Text passage:
○ ○ ○ ○ ○

Among an impressive array of cultural references – from the movie Sleepless in Seattle (1993) and television series House of Cards
to Ernest Hemingway – it was easy to miss a passage in which Xi
name-checked Thucydides, the Greek historian who pre-dates the author of
The Old Man and the Sea by some 2,500 years.
“We should strictly base
our judgment on facts, lest we become victims to hearsay, paranoid or
self-imposed bias,” Xi said. “There is no such thing as the so-called
Thucydides Trap in the world. But should major countries time and again
make the mistakes of strategic miscalculation, they might create such
traps for themselves.”
Anyone wondering what a “Thucydides Trap” might be should read the new book Destined for War,
by American political scientist Graham Allison, a professor at the John
F Kennedy School of Government, at Harvard University, who not only
coined the phrase but has extrapolated from it an entire theory
concerning the rivalry between China and the US.
“I think Thucydides would
have no problem in saying this looks like a classic Thucydidean
dynamic,” Allison says. “In the same way that Germany and Britain were
idealised Thucydidean analogues of Athens and Sparta, so too with China
and the US.”
What makes a Thucydides
Trap so potentially alarming, Allison argues, is that it tends to
conclude with conflict. Among hostilities studied by Allison are the two
world wars, the first Sino-Japanese war (1894-95) and the
Russo-Japanese war a decade later. Published in May, Destined for War’s
sobering forecast for current Sino-American relations is that “on the
current trajectory, war between the US and China in the decades ahead
is not just possible, but more likely than currently recognised”.
No wonder Xi is paying close attention.
[China]
is an amazing country. I have a huge admiration for what is quite
clearly the phenomenon of our lifetime, the extent of which exhausts the
parade of superlatives. China has gone from nowhere to rivalry [with
the US] or supremacy on every domain
Allison has just returned to his Harvard office after a morning lecture delivered to a class of Chinese entrepreneurs.

○ ○ ○ ○ ○

(Data items)
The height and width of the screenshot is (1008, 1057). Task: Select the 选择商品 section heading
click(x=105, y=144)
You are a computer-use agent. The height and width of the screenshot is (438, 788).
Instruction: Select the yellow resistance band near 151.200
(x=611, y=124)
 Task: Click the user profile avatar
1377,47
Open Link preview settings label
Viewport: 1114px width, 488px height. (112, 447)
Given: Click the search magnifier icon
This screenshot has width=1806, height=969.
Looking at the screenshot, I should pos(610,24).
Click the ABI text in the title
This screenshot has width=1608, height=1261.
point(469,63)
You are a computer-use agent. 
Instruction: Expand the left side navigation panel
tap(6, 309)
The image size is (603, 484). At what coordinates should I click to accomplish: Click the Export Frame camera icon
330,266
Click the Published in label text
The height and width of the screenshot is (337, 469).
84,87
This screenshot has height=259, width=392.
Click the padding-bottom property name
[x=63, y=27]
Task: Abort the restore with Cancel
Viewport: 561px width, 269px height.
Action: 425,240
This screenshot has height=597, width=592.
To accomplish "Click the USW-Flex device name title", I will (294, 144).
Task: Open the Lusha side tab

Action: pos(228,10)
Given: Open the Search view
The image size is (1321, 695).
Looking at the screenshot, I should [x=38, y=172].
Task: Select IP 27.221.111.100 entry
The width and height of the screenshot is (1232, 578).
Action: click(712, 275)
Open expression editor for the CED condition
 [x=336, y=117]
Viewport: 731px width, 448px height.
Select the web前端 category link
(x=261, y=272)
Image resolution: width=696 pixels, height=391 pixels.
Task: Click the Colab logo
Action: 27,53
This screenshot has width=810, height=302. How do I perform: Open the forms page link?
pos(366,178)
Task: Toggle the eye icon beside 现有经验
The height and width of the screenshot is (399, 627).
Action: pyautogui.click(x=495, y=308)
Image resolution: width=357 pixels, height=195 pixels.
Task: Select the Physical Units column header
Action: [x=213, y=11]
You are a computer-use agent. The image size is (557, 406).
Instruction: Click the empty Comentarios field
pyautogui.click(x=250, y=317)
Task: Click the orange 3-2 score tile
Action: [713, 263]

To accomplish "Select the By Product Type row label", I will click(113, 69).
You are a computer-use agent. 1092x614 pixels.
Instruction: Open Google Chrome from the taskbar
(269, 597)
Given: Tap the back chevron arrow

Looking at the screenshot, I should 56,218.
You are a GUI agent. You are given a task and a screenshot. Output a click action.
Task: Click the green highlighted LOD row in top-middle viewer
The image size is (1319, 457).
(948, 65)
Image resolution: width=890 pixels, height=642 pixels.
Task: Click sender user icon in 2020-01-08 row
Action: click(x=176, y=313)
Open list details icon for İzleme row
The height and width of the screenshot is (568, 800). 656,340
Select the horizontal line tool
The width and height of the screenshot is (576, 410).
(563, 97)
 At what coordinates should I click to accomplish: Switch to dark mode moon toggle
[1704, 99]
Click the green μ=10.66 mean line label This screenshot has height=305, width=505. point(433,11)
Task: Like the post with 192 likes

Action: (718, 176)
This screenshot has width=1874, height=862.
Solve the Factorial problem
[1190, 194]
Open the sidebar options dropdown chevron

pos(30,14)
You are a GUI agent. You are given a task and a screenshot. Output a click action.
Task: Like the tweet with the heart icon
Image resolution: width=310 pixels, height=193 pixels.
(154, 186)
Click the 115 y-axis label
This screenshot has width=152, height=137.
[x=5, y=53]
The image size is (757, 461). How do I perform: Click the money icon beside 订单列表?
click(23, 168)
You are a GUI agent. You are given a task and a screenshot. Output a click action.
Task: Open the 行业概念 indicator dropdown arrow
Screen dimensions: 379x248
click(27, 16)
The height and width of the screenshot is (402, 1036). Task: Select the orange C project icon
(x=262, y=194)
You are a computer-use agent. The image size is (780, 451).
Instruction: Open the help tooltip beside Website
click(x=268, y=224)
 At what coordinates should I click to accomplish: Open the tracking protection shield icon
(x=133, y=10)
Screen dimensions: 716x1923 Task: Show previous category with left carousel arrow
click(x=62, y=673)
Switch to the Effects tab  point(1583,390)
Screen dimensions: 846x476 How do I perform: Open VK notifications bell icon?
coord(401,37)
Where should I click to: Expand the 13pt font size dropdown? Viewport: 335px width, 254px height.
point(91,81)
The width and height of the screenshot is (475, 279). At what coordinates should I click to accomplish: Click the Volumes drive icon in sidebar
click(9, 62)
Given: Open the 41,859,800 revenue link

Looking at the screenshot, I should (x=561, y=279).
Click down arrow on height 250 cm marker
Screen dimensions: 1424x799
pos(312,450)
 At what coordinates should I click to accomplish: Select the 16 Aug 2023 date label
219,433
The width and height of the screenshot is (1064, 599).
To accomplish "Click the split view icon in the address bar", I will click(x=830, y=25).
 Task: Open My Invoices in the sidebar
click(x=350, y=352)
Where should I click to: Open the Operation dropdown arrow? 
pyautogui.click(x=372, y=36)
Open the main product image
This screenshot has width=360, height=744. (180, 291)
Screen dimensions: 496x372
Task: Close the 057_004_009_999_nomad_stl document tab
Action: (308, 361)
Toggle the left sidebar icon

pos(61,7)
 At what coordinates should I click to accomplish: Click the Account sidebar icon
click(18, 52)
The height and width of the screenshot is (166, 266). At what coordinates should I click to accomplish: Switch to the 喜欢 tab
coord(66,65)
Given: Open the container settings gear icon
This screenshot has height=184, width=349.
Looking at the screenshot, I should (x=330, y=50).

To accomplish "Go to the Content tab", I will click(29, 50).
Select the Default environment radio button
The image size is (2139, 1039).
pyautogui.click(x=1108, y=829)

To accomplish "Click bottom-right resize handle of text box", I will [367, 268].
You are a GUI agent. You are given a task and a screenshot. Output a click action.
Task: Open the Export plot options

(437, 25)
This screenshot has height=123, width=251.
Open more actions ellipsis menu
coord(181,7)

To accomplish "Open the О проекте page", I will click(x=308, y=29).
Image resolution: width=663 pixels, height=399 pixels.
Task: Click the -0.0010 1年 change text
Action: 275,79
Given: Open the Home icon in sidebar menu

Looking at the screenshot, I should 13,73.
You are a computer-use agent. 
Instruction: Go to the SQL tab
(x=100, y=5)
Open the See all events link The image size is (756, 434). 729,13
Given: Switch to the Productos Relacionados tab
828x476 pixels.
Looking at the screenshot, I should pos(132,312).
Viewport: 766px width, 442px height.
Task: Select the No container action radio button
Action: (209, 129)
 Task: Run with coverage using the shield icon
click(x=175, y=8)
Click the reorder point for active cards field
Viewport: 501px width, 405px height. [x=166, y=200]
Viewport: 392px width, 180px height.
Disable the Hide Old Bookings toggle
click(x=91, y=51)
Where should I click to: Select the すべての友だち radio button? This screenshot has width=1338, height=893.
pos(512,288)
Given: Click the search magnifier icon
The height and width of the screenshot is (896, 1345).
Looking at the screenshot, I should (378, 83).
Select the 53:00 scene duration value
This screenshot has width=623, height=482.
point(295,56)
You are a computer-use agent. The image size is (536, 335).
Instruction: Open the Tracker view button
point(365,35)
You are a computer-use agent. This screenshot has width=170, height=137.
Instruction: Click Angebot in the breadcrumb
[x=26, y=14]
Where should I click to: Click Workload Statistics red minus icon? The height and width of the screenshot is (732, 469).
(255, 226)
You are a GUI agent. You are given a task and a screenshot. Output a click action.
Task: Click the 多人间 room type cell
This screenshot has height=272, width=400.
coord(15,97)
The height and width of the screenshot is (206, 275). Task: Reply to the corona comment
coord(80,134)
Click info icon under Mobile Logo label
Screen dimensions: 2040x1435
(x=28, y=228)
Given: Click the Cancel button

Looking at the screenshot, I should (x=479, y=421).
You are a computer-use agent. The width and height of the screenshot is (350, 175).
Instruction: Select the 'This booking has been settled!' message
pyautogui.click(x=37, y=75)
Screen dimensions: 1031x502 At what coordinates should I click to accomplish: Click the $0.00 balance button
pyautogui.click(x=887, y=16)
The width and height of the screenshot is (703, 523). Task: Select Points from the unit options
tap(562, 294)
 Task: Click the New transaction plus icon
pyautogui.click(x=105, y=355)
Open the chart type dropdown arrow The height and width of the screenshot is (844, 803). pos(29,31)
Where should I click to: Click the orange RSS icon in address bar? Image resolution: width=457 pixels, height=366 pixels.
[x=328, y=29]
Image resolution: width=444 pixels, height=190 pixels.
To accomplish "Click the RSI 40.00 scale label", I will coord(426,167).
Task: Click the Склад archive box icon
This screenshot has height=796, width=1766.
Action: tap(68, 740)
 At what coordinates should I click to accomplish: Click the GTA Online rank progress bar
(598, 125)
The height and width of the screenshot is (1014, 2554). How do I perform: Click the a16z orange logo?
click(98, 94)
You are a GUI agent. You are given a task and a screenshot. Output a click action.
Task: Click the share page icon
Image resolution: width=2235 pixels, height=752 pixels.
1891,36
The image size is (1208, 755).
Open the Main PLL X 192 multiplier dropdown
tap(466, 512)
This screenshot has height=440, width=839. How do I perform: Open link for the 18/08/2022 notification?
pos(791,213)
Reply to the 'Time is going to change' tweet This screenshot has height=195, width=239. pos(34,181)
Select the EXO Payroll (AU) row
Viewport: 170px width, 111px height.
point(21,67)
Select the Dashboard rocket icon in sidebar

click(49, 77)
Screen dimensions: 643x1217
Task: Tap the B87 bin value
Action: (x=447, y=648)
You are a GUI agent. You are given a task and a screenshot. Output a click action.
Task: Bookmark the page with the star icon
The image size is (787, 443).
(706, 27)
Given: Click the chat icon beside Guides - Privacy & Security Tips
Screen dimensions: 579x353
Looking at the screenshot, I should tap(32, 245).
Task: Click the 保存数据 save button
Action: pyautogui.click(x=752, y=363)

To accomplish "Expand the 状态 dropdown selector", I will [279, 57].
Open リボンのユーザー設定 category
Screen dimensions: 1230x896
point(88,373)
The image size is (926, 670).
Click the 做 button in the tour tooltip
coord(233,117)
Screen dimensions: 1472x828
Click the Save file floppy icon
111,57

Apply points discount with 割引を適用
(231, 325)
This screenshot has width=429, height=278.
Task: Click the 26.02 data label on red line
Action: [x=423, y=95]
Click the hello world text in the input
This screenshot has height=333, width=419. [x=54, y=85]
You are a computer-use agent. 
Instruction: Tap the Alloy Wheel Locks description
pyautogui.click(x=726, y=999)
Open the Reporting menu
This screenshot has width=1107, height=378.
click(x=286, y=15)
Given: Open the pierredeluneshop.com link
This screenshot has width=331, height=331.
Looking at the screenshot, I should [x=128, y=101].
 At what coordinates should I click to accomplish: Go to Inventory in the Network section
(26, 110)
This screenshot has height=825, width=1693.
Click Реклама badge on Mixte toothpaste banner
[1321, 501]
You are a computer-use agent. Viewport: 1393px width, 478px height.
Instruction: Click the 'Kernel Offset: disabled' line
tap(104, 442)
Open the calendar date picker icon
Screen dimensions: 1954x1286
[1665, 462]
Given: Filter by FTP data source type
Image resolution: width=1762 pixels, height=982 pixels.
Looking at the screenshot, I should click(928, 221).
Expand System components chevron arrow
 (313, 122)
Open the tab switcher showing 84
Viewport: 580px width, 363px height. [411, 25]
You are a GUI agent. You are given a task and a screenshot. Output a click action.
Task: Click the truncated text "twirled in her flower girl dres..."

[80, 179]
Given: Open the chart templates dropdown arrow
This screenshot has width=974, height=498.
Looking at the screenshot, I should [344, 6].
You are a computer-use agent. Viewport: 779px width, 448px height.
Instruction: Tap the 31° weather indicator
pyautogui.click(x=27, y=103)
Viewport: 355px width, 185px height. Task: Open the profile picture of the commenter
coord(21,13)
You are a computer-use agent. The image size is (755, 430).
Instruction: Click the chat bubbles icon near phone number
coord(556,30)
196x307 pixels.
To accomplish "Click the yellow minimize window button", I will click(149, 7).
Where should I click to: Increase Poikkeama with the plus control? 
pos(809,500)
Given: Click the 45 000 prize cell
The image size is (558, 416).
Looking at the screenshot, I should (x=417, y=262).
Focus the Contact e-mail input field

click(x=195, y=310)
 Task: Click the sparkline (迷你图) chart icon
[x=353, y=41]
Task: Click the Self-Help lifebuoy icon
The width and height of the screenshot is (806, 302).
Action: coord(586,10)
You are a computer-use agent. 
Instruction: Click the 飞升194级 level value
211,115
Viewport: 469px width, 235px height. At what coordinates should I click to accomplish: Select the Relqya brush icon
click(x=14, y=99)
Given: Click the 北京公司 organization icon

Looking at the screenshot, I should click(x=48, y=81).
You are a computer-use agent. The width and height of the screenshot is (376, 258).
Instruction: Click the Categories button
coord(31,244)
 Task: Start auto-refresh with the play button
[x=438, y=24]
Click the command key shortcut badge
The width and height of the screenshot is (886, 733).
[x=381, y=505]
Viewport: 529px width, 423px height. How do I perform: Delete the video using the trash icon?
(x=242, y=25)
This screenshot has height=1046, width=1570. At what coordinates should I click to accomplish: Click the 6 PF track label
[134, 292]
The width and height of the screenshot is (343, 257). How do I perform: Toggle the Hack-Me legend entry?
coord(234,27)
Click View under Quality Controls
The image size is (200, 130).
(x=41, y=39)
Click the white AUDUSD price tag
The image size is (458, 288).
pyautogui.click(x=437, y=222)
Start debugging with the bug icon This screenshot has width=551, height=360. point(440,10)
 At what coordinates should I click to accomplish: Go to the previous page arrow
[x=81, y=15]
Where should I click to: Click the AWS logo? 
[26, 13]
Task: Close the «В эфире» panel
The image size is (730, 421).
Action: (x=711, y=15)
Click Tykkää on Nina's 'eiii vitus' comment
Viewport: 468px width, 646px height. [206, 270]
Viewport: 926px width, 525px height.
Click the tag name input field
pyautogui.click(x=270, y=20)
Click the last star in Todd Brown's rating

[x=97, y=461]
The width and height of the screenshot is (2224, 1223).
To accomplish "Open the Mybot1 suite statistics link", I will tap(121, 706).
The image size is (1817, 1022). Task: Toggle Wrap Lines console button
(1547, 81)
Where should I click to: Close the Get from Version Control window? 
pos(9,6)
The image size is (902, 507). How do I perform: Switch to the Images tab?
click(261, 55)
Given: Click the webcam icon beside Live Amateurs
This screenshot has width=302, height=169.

○ ○ ○ ○ ○

To do:
(a) Please rewrite the passage on the Thucydides Trap from "Among an impressive" up to and including "some 2,500 years.", putting "Athenian historian" in place of "Greek historian".
(b) In the passage on the Thucydides Trap, at which school is Graham Allison a professor?

Correct answers:
(a)
Among an impressive array of cultural references – from the movie Sleepless in Seattle (1993) and television series House of Cards
to Ernest Hemingway – it was easy to miss a passage in which Xi
name-checked Thucydides, the Athenian historian who pre-dates the author of
The Old Man and the Sea by some 2,500 years.

(b) The John F Kennedy School of Government, at Harvard University.